Bank Arvand’s assessment system creates an automated report for each employee that summarizes input from the employee, supervisor, any tests or trainings taken during the evaluation period, quantitative and qualitative performance indicators, as well as contextual information such as the number of years the employee has been working with the company. The report provides the basis for discussions between the employee, their supervisor, and the HR department.
Salome Kvakhadze, Head of Talent Development and Management at Crystal in Georgia, commented on how the digitization of performance data increases the speed with which managers can access information about employee performance and use it to improve results in the current period. “Manual data is past data and it’s more static,” she explained. “Digitalization helps us be more proactive.”
For communication and collaboration, case study MFIs found platforms like WhatsApp, Zoom and Microsoft Teams to be game changers, particularly during the COVID-19 pandemic. Two organizations also mentioned using the DiSC® model to help managers understand team member personalities and improve working relationships.

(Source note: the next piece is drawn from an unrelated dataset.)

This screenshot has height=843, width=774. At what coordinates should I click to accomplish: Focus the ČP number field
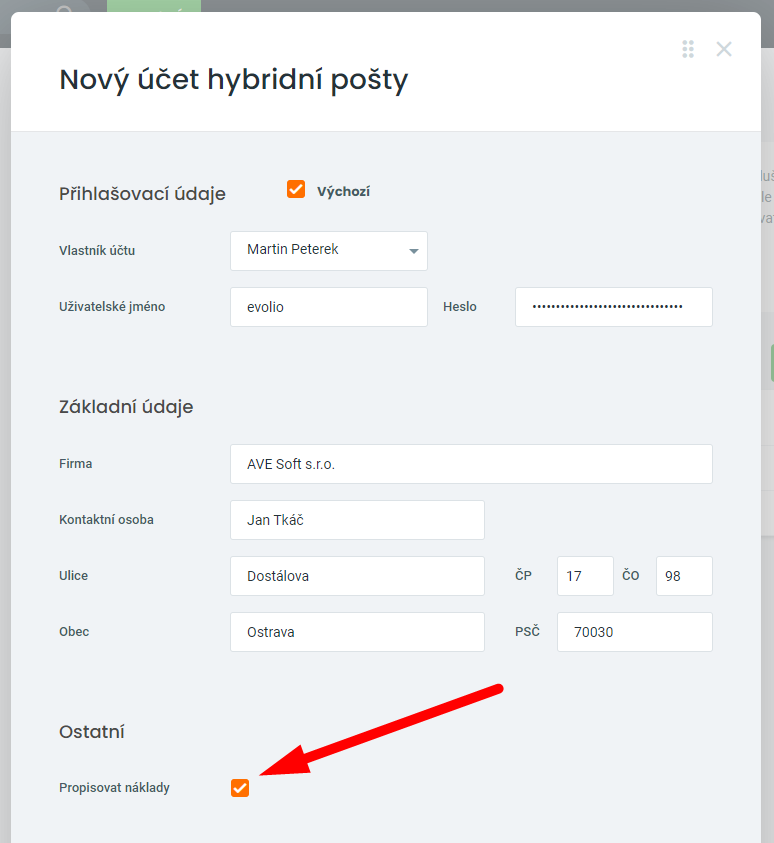point(585,576)
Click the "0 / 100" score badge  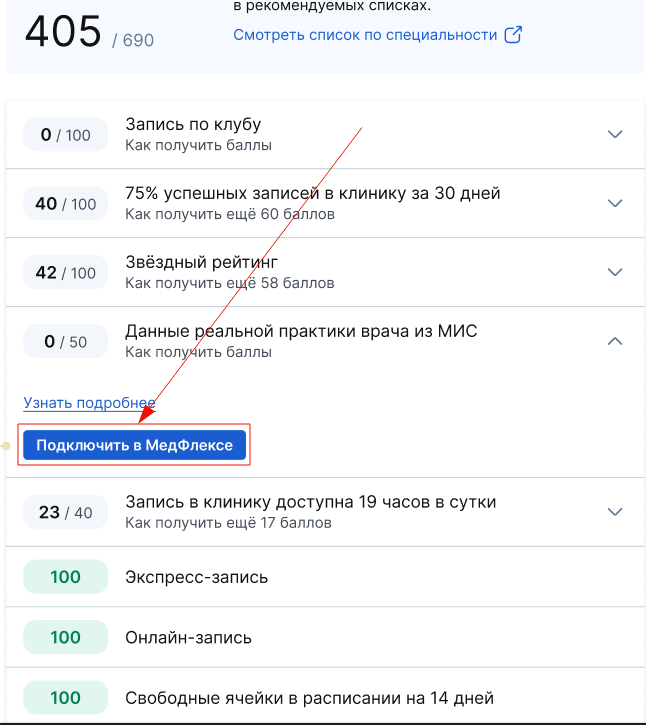(65, 135)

With respect to policies and procedures, interviewees spoke in general terms about the need for guidelines that would help to ensure fair treatment (such as protocol for resolving complaints), and structures that could help managers create better routine practices (such as quarterly performance reviews to encourage more regular feedback).

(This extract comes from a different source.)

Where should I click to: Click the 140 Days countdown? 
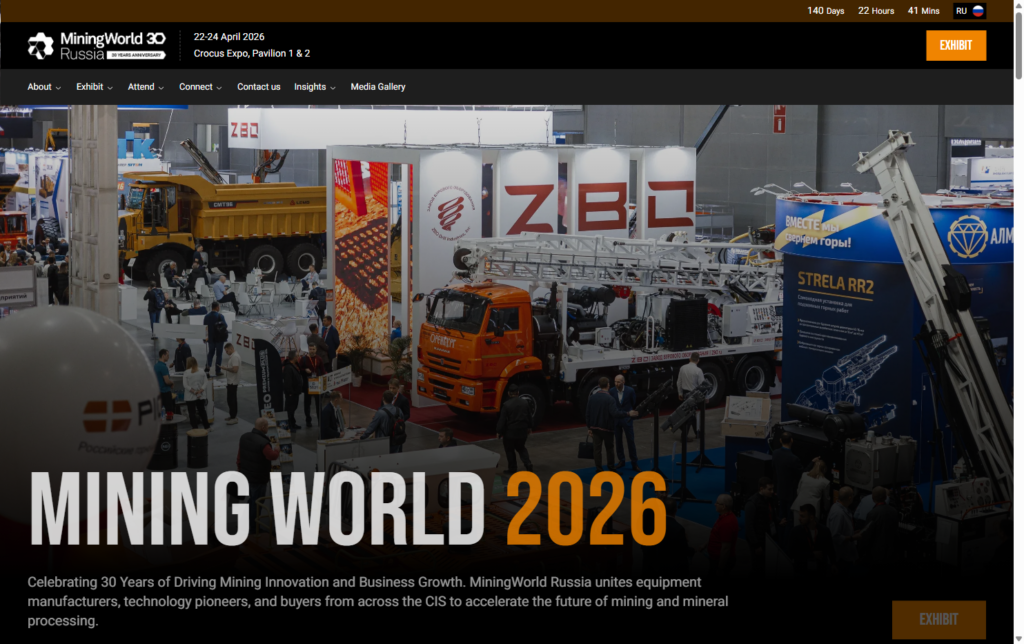pos(826,11)
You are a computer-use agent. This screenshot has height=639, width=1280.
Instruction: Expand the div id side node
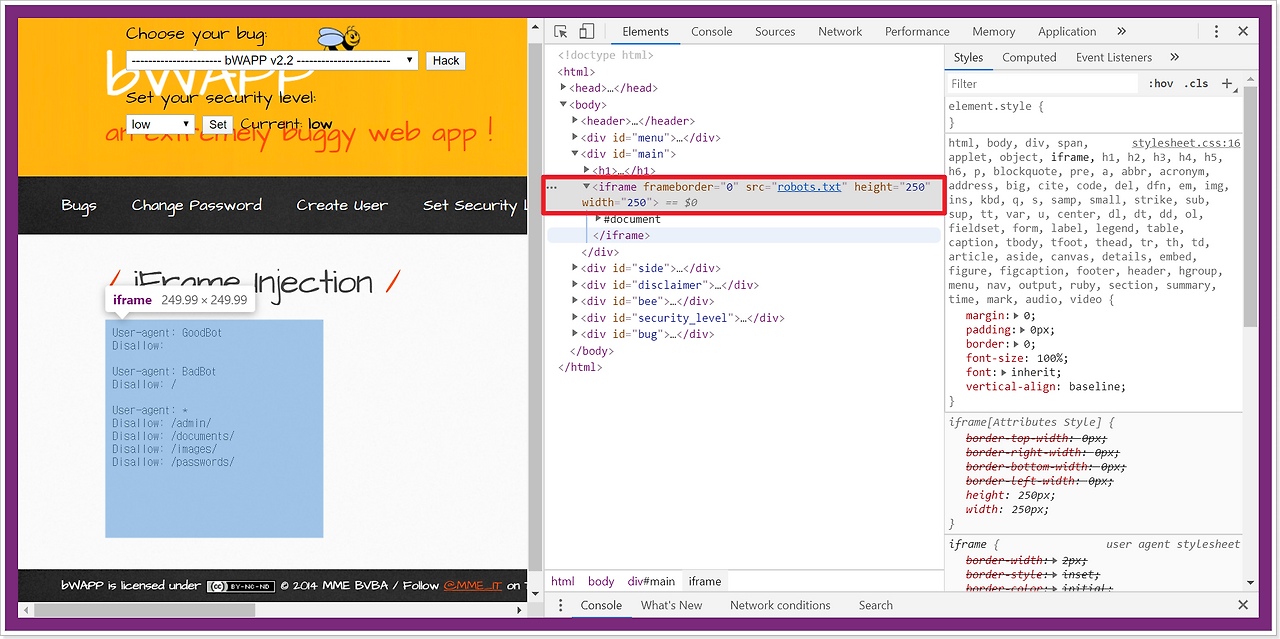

Resource category #7: Rewards and penalties
Even if managers know what their HR role is, and can perform it, they may not choose to do so if they don’t enjoy it or, as mentioned above, they don’t think it is important enough to warrant their attention. Rewards and penalties can motivate managers to take their HR role seriously, and guide, motivate or discourage specific actions.

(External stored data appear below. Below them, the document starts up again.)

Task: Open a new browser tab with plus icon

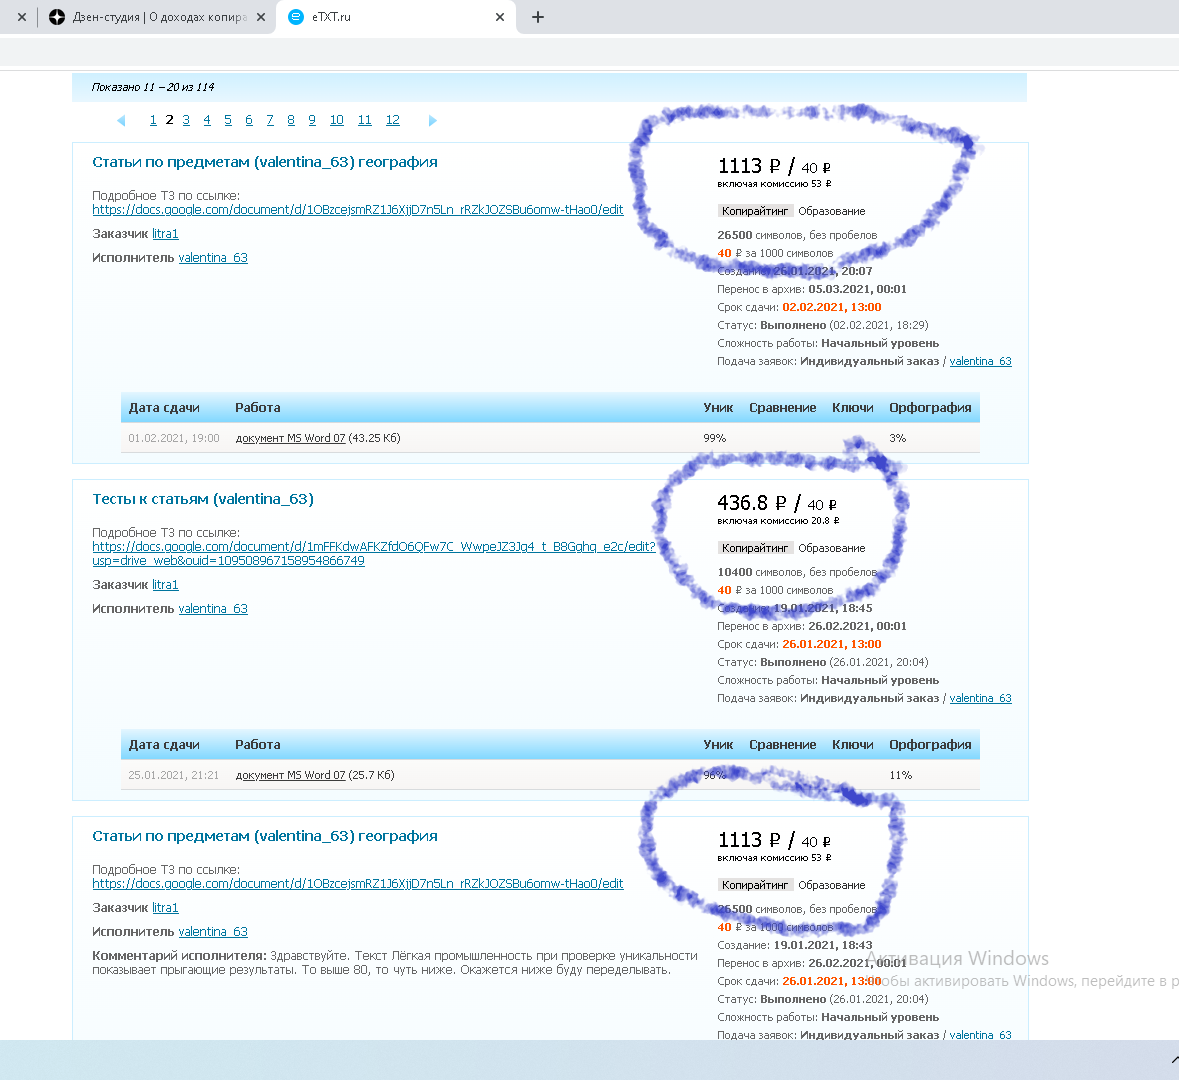Action: tap(538, 17)
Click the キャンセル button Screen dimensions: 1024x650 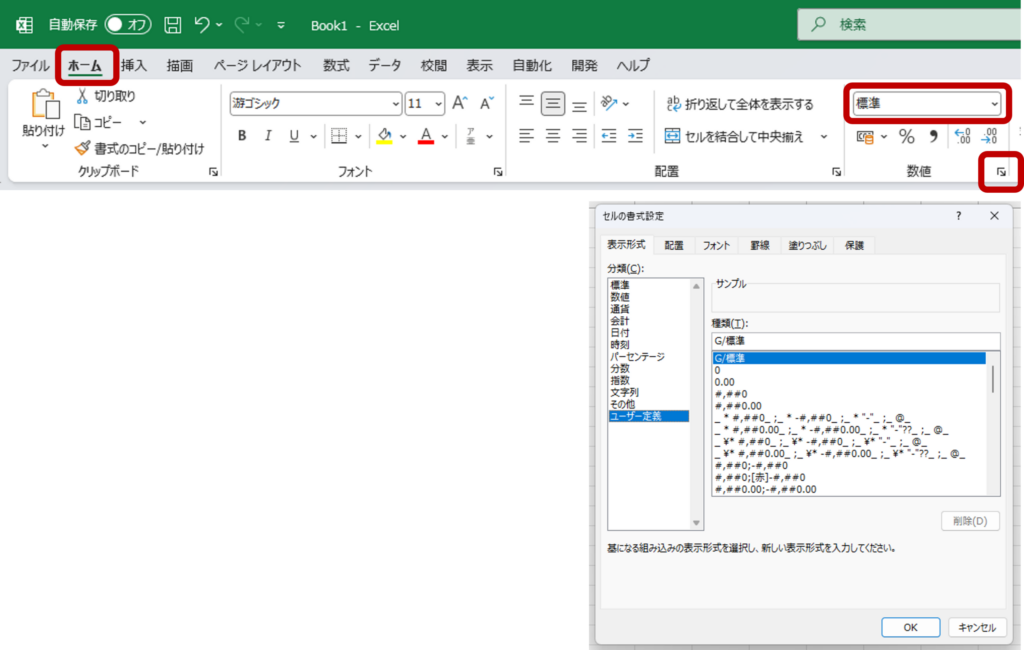tap(977, 627)
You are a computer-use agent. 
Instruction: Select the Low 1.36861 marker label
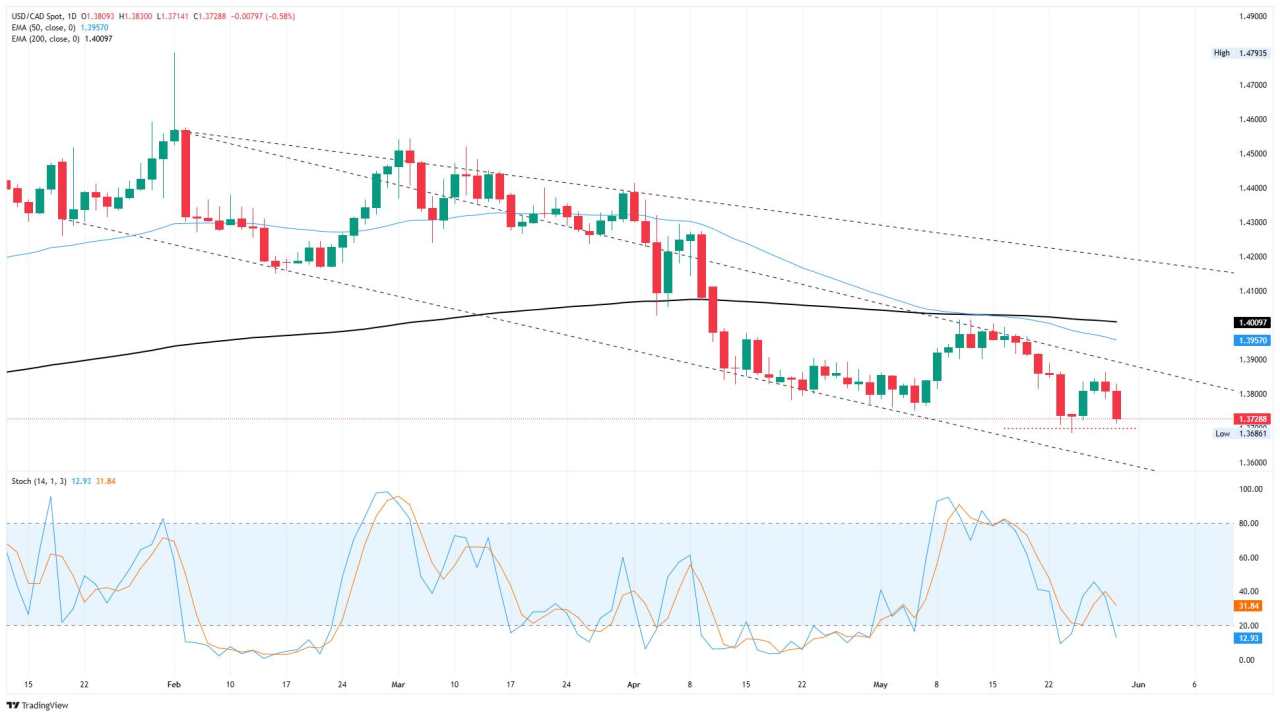1240,433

42% of survey respondents incentivize HR goals (either employee retention or specific learning and development objectives). 9% reward managers when the employees they supervise are promoted. Among case study MFIs, ASKI makes a point of recognizing top performing managers on social media, something which is generally highly valued in the Philippines.
Resource category #8: Time and energy
Time and energy are finite resources. There are only 24 hours in anyone’s day and people have limited energy, so if MFIs want managers to spend more of their time and energy on HR functions, they have only three options:
- Help managers use their time and energy more efficiently by providing one or more of the resources described above;
- De-prioritize some of the tasks that currently consume managers’ time and energy so they can spend more on HR functions; or
- Bring in other people to help.
Case study MFIs have used all three approaches, but primarily adopt the first. They are providing information, tools and skill building opportunities. They’re also engaging managers in conversations about the kind of support that would make it easier, or more enjoyable, to carry out their HR roles. Sometimes it is the existing tools and infrastructure that may make the job difficult or unappealing, and in these cases reengineering a process, rather than replacing an entire system, can have a significant impact.
Resource category #9: Money
The ninth type of resource that could be used to support managers in their HR role is financial. Interestingly, none of the MFIs interviewed mentioned money as a constraint or a lever for this purpose. That doesn’t mean it can’t be useful. Money is typically needed to acquire new tools and improve the infrastructure, for example, but MFIs usually find it more cost-effective to purchase or develop tools for all managers to access rather than give each manager money to buy tools themselves.
The good news for HRD is that many of the resources discussed above can be provided without additional financial resources. It’s part of what makes this an exciting and promising area for action within the microfinance sector.